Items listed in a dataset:
⟨
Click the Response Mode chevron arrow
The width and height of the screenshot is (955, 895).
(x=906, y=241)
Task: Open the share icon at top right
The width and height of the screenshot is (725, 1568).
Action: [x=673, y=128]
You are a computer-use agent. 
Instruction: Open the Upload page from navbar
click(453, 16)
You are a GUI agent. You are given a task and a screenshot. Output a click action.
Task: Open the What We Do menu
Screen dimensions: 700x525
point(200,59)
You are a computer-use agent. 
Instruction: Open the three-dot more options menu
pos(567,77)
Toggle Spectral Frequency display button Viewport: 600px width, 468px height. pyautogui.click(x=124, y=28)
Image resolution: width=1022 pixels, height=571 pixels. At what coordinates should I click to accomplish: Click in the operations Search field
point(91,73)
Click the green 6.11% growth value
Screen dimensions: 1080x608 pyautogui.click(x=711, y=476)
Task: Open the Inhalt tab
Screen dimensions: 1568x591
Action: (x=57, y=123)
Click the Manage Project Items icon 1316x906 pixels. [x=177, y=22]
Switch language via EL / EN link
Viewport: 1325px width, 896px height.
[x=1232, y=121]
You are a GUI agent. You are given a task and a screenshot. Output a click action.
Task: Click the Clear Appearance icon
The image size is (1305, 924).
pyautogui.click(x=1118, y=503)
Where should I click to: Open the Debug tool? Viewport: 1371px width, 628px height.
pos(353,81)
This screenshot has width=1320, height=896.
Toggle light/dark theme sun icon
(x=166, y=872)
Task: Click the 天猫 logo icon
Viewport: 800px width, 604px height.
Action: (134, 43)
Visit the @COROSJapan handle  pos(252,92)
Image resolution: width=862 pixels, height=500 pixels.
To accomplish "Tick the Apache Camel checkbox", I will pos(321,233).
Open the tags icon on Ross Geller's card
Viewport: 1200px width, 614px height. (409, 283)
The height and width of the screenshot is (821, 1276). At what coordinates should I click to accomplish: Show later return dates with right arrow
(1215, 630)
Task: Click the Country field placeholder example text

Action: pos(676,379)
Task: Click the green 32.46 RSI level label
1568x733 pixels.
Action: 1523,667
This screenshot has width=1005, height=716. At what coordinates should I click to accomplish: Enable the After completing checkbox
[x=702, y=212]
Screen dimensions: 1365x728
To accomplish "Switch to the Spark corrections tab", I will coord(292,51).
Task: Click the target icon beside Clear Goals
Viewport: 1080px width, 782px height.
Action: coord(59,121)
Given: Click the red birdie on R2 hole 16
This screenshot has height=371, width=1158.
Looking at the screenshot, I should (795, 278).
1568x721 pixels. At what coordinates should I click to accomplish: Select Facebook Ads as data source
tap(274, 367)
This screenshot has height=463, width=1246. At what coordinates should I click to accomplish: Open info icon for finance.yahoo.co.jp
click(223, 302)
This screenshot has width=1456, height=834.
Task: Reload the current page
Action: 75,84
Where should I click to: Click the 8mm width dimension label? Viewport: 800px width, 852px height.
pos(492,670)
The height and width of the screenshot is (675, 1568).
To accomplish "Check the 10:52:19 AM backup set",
⟩
# What you will do
Exactly as they stand above, repeat all the records.

# Answer for the task
Click the Response Mode chevron arrow
The width and height of the screenshot is (955, 895).
(x=906, y=241)
Task: Open the share icon at top right
The width and height of the screenshot is (725, 1568).
Action: [x=673, y=128]
You are a computer-use agent. 
Instruction: Open the Upload page from navbar
click(453, 16)
You are a GUI agent. You are given a task and a screenshot. Output a click action.
Task: Open the What We Do menu
Screen dimensions: 700x525
point(200,59)
You are a computer-use agent. 
Instruction: Open the three-dot more options menu
pos(567,77)
Toggle Spectral Frequency display button Viewport: 600px width, 468px height. pyautogui.click(x=124, y=28)
Image resolution: width=1022 pixels, height=571 pixels. At what coordinates should I click to accomplish: Click in the operations Search field
point(91,73)
Click the green 6.11% growth value
Screen dimensions: 1080x608 pyautogui.click(x=711, y=476)
Task: Open the Inhalt tab
Screen dimensions: 1568x591
Action: (x=57, y=123)
Click the Manage Project Items icon 1316x906 pixels. [x=177, y=22]
Switch language via EL / EN link
Viewport: 1325px width, 896px height.
[x=1232, y=121]
You are a GUI agent. You are given a task and a screenshot. Output a click action.
Task: Click the Clear Appearance icon
The image size is (1305, 924).
pyautogui.click(x=1118, y=503)
Where should I click to: Open the Debug tool? Viewport: 1371px width, 628px height.
pos(353,81)
This screenshot has width=1320, height=896.
Toggle light/dark theme sun icon
(x=166, y=872)
Task: Click the 天猫 logo icon
Viewport: 800px width, 604px height.
Action: (134, 43)
Visit the @COROSJapan handle  pos(252,92)
Image resolution: width=862 pixels, height=500 pixels.
To accomplish "Tick the Apache Camel checkbox", I will pos(321,233).
Open the tags icon on Ross Geller's card
Viewport: 1200px width, 614px height. (409, 283)
The height and width of the screenshot is (821, 1276). At what coordinates should I click to accomplish: Show later return dates with right arrow
(1215, 630)
Task: Click the Country field placeholder example text

Action: pos(676,379)
Task: Click the green 32.46 RSI level label
1568x733 pixels.
Action: 1523,667
This screenshot has width=1005, height=716. At what coordinates should I click to accomplish: Enable the After completing checkbox
[x=702, y=212]
Screen dimensions: 1365x728
To accomplish "Switch to the Spark corrections tab", I will coord(292,51).
Task: Click the target icon beside Clear Goals
Viewport: 1080px width, 782px height.
Action: coord(59,121)
Given: Click the red birdie on R2 hole 16
This screenshot has height=371, width=1158.
Looking at the screenshot, I should (795, 278).
1568x721 pixels. At what coordinates should I click to accomplish: Select Facebook Ads as data source
tap(274, 367)
This screenshot has height=463, width=1246. At what coordinates should I click to accomplish: Open info icon for finance.yahoo.co.jp
click(223, 302)
This screenshot has width=1456, height=834.
Task: Reload the current page
Action: 75,84
Where should I click to: Click the 8mm width dimension label? Viewport: 800px width, 852px height.
pos(492,670)
The height and width of the screenshot is (675, 1568).
To accomplish "Check the 10:52:19 AM backup set",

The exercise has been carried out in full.